A transposição não é solução para o problema da seca, é a sofisticação da indústria da seca. Tanto que os canais do eixo norte, por onde correrão 71% dos volumes transpostos, passarão longe de alguns sertões menos chuvosos e das áreas de mais elevado risco hídrico. E 87% dessas águas serão para atividades econômicas altamente consumidoras de água, como a fruticultura irrigada, a criação de camarão e a siderurgia, voltadas para a exportação e com seríssimos impactos ambientais e sociais. Estes números são dos EIAs-Rima (Estudos de Impacto Ambiental/Relatório de Impacto sobre o Meio Ambiente), públicos por lei, já que, na internet, o governo só colocou peças publicitárias.
O mais triste e até cruel, é que o governo insiste em chantagear a opinião pública, em especial a dos Estados pretensos beneficiários, com promessas de água farta e fácil, escondendo quem são os verdadeiros destinatários, os detalhes do funcionamento, os custos e os mecanismos de cobrança pelos quais os pequenos usos vão subsidiar os grandes, o que já acontece com a energia elétrica. Os destinos da transposição os EIAs/Rima esclarecem: 70% para irrigação, 26% para uso industrial, 4% para população difusa.

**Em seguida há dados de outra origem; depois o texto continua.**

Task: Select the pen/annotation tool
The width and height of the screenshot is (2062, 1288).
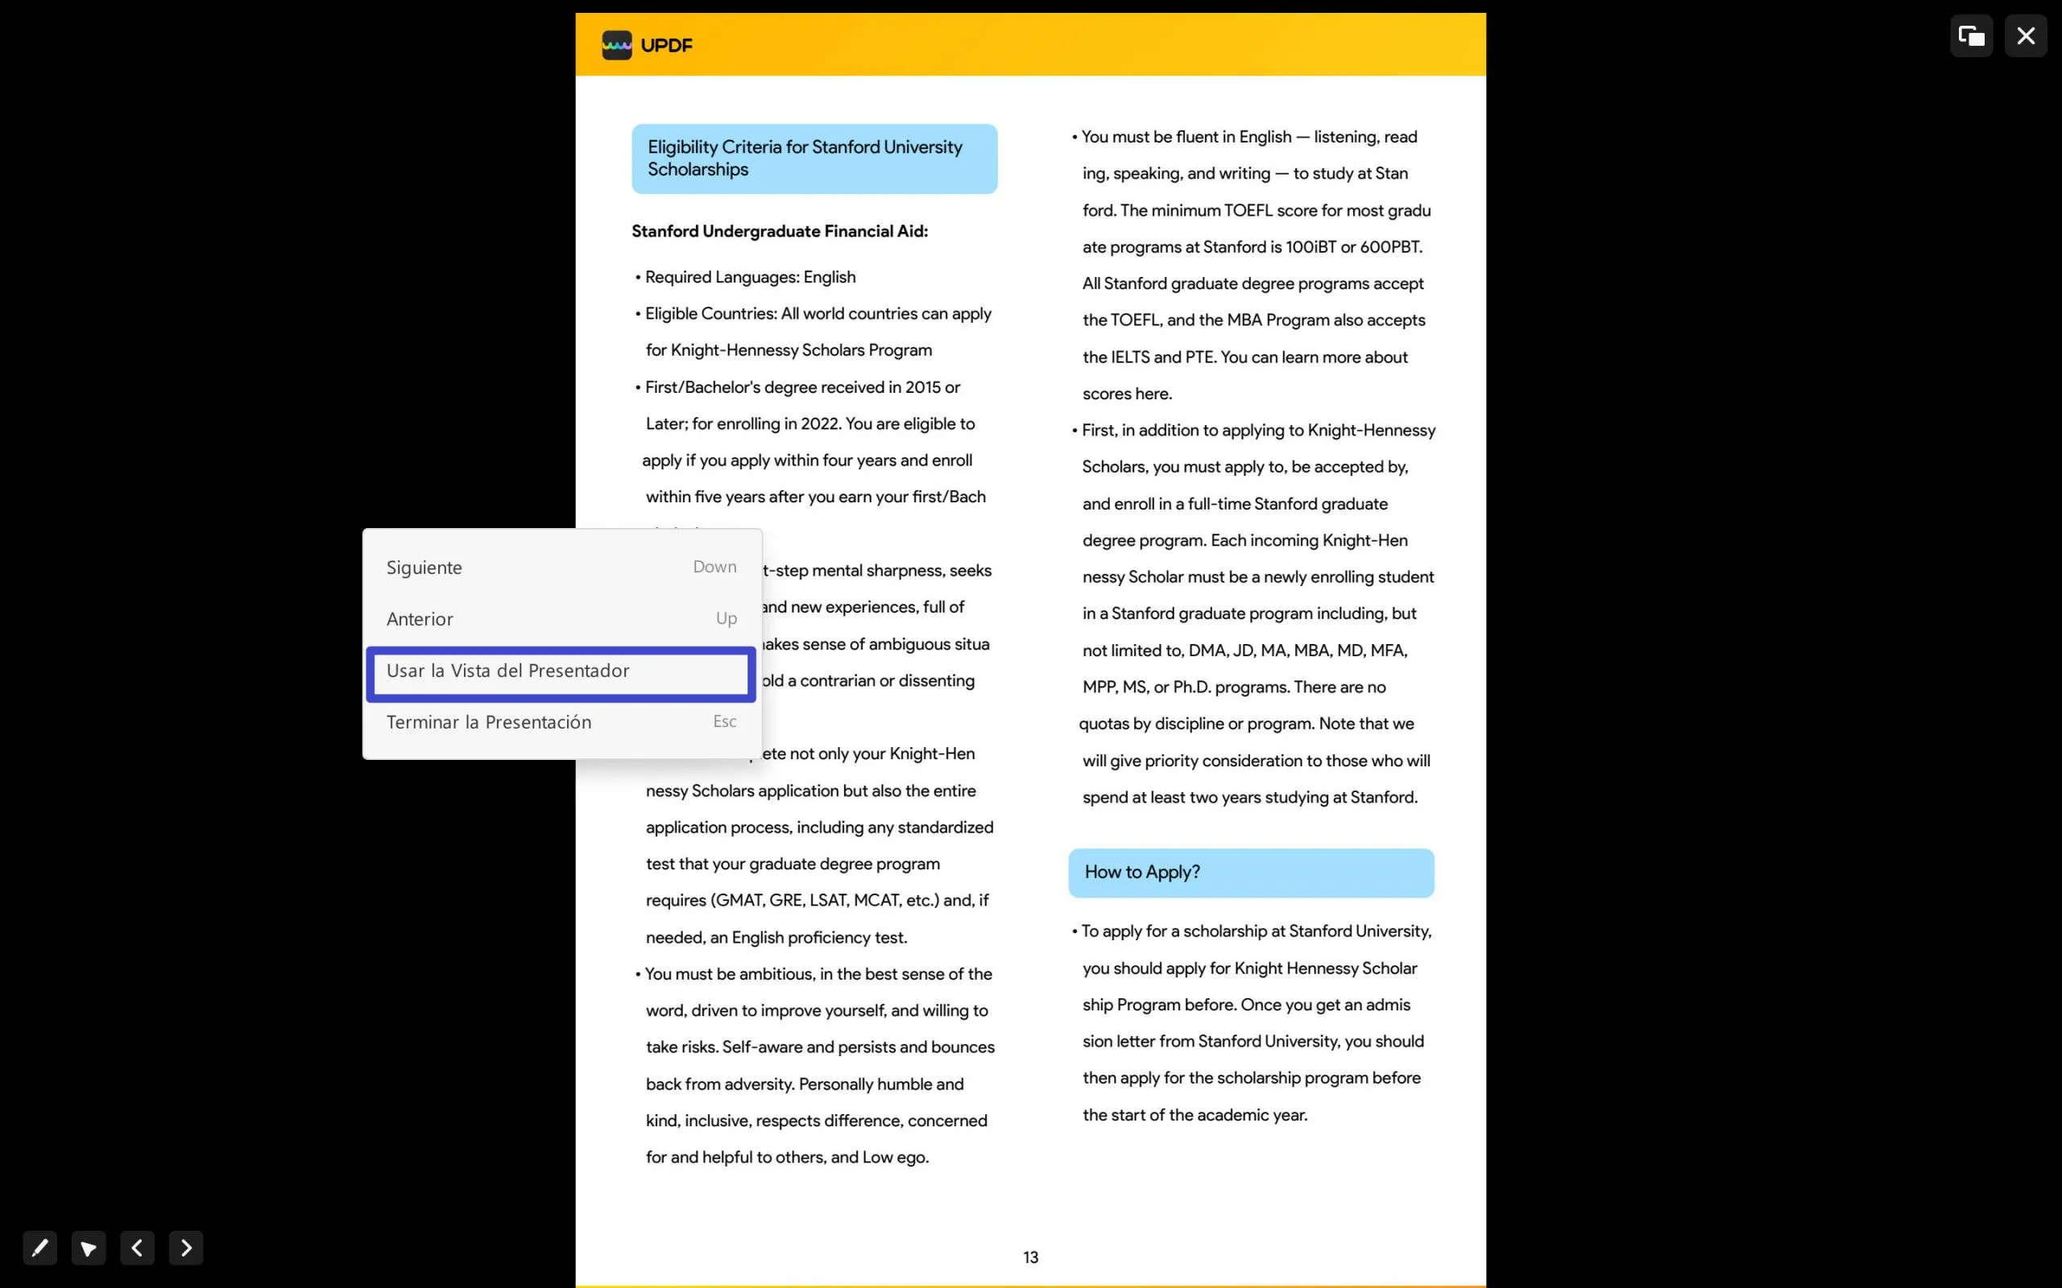Action: point(38,1246)
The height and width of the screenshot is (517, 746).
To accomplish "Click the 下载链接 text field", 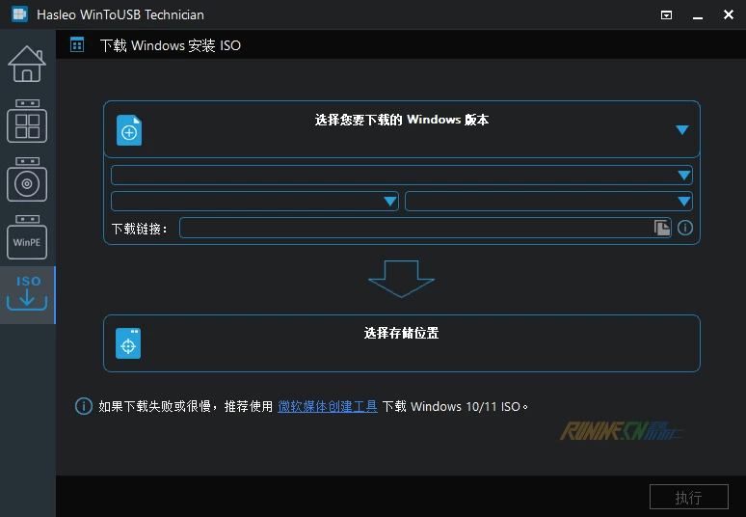I will [414, 228].
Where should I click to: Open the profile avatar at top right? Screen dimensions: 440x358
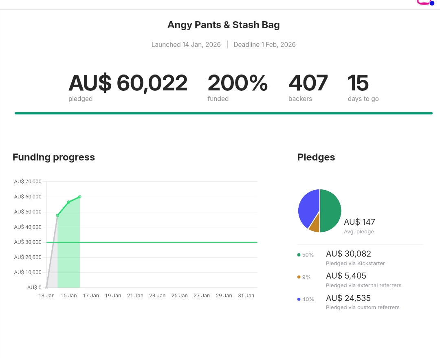[x=424, y=2]
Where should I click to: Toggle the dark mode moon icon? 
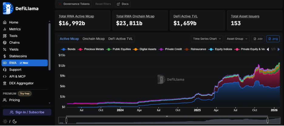pyautogui.click(x=14, y=121)
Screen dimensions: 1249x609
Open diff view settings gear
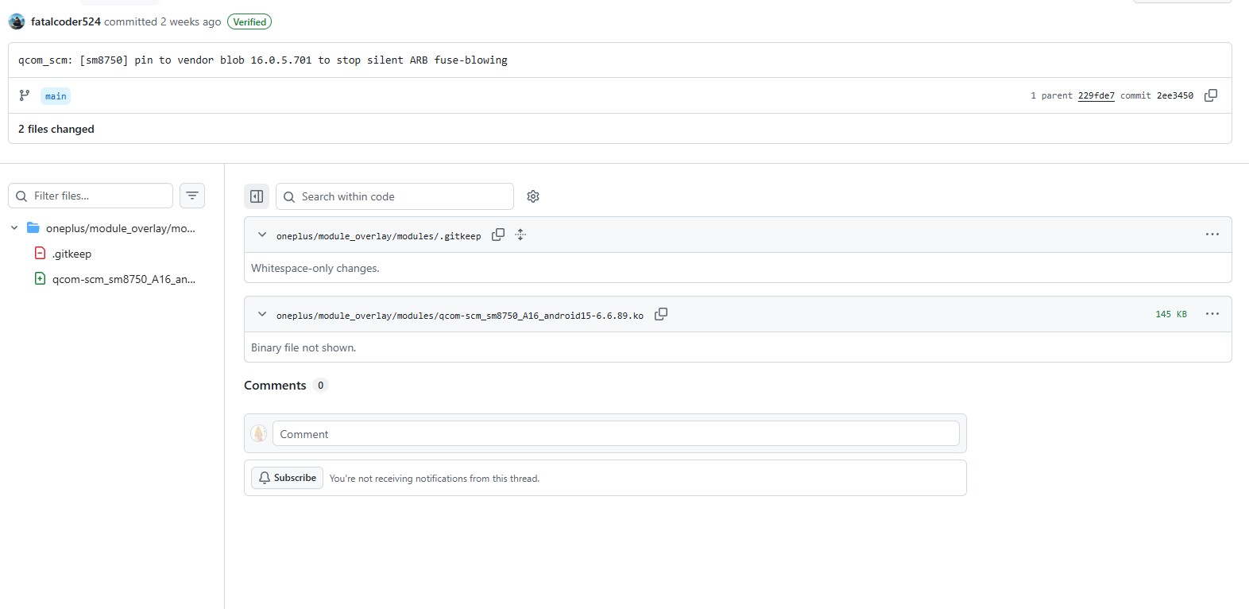pyautogui.click(x=533, y=196)
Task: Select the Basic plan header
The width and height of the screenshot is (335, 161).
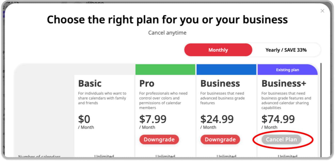Action: (90, 83)
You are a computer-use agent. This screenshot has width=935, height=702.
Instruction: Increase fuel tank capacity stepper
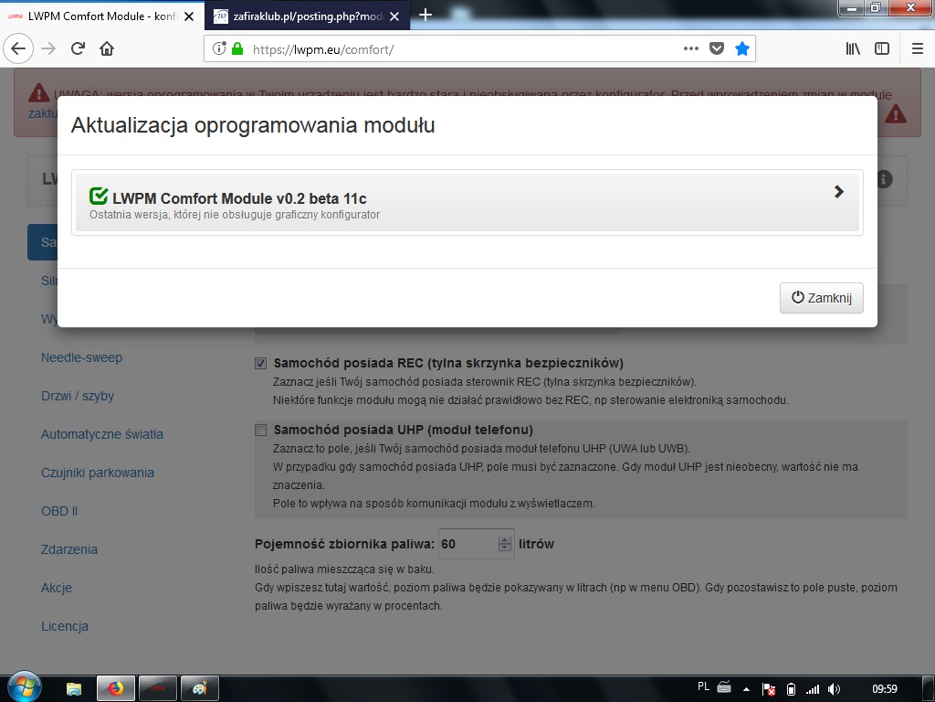505,539
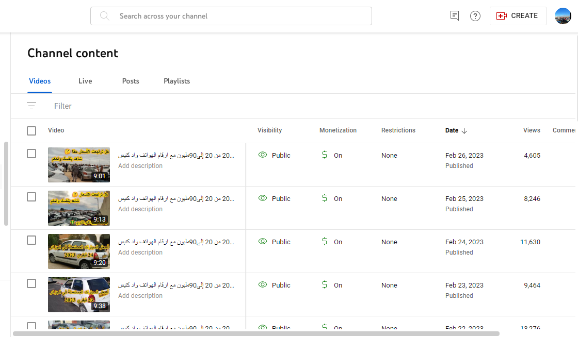
Task: Click the horizontal scrollbar at the bottom
Action: 256,334
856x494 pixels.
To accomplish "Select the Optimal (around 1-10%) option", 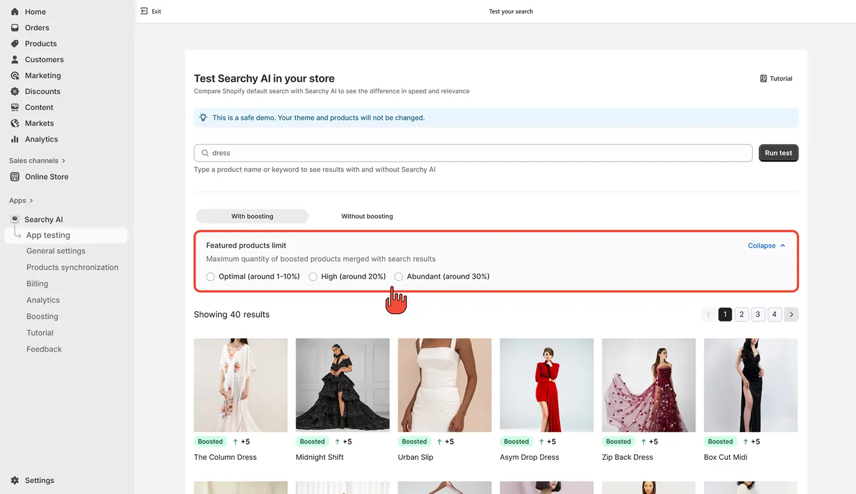I will [210, 277].
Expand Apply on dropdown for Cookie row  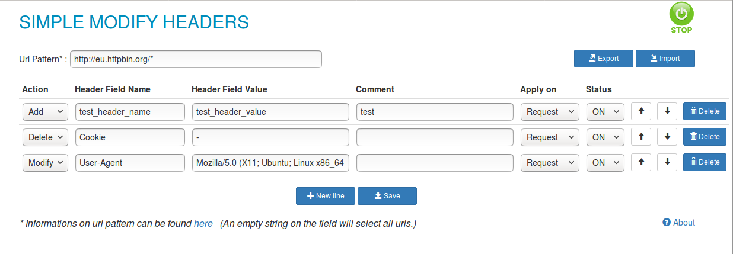550,137
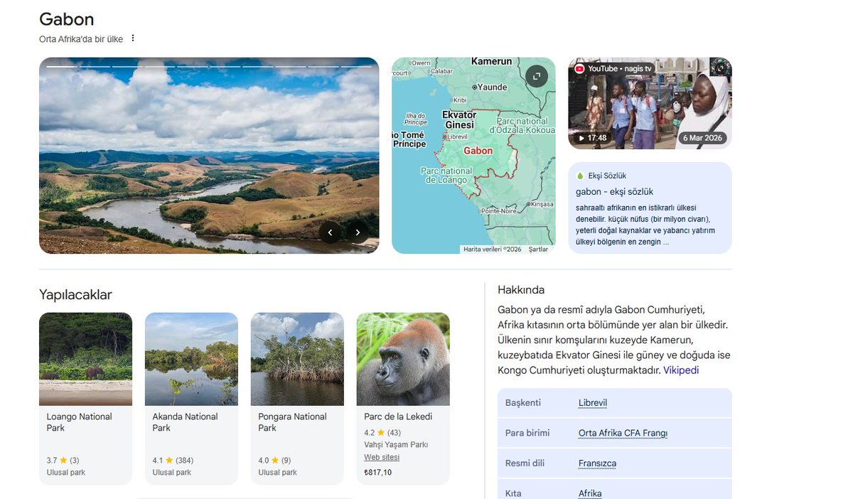Advance to the next carousel photo
This screenshot has width=853, height=499.
click(x=358, y=232)
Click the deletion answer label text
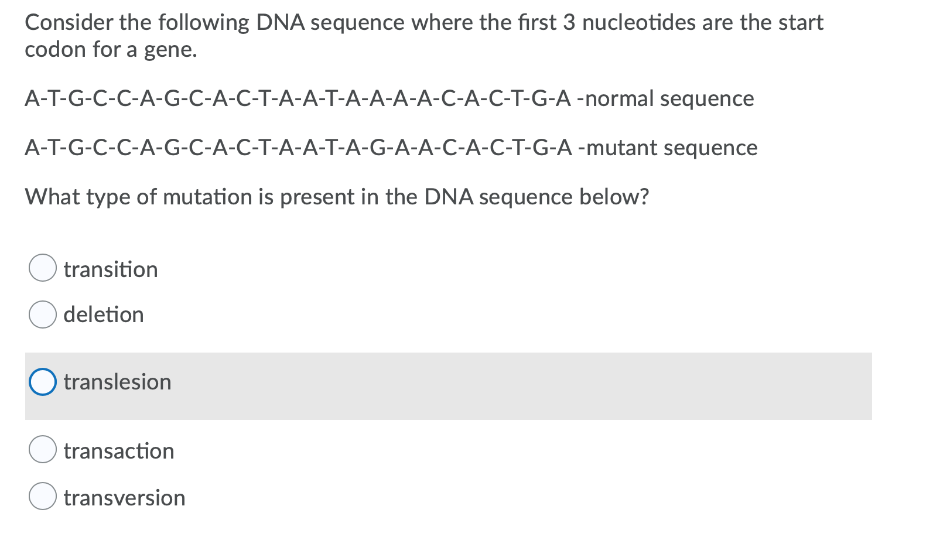The width and height of the screenshot is (950, 547). (x=103, y=315)
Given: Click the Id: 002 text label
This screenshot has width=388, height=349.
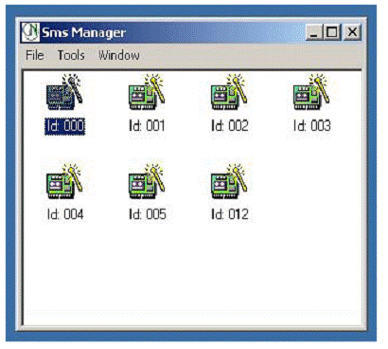Looking at the screenshot, I should (230, 126).
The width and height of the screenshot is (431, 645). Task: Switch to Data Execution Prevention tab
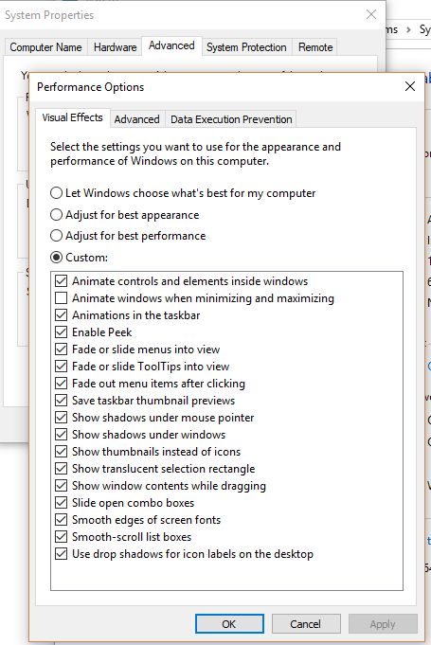pos(231,119)
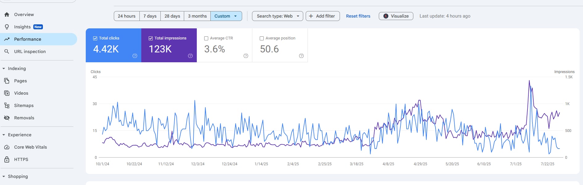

"A discussão sobre transposição não tem mais nenhum sentido", arrematou Patrus. Com esta postura o governo federal quer colocar a Transposição como um fato consumado, enganando e violentando a sociedade brasileira. Depois de amanhã, 14/02/2008, acontecerá no Senado Federal uma Audiência Pública sobre a Transposição. Dom Cappio, a promotora Luciana Koury, o prof. Dr. em hidrologia João Abner Guimarães (da UFRN) e tantos outros estarão lá mostrando a insensatez e a insanidade do projeto. Em fevereiro ainda, durante 4 dias, acontecerá em Sobradinho uma grande Assembléia sobre o rio Francisco. Novas estratégias para a continuidade da luta contra a insana e faraônica transposição estarão sendo planejadas pelo movimento social que tem autoridade para defender um projeto alternativo bem melhor. Queremos água para 44 milhões, não só para 12. Para nove Estados, não apenas quatro; para 1.356 municípios, não apenas para 397. E isto pela metade do preço da Transposição. O Atlas do Nordeste (da ANA - Agência Nacional de Águas) e as iniciativas da ASA - Articulação do Semi-árido - (sociedade civil) que lutam pela construção de 1 milhão de cisternas e a implementação de 144 tipos de tecnologias alternativas, sustentáveis ecologicamente, são muito mais abrangentes e têm finalidade no abastecimento humano. A transposição é econômica, neoliberal. Um camponês do Ceará alerta: "Nenhum projeto faraônico beneficia os pequenos. O que beneficia os pequenos são as pequenas obras multiplicadas aos milhares". Por isso, continuemos a continua!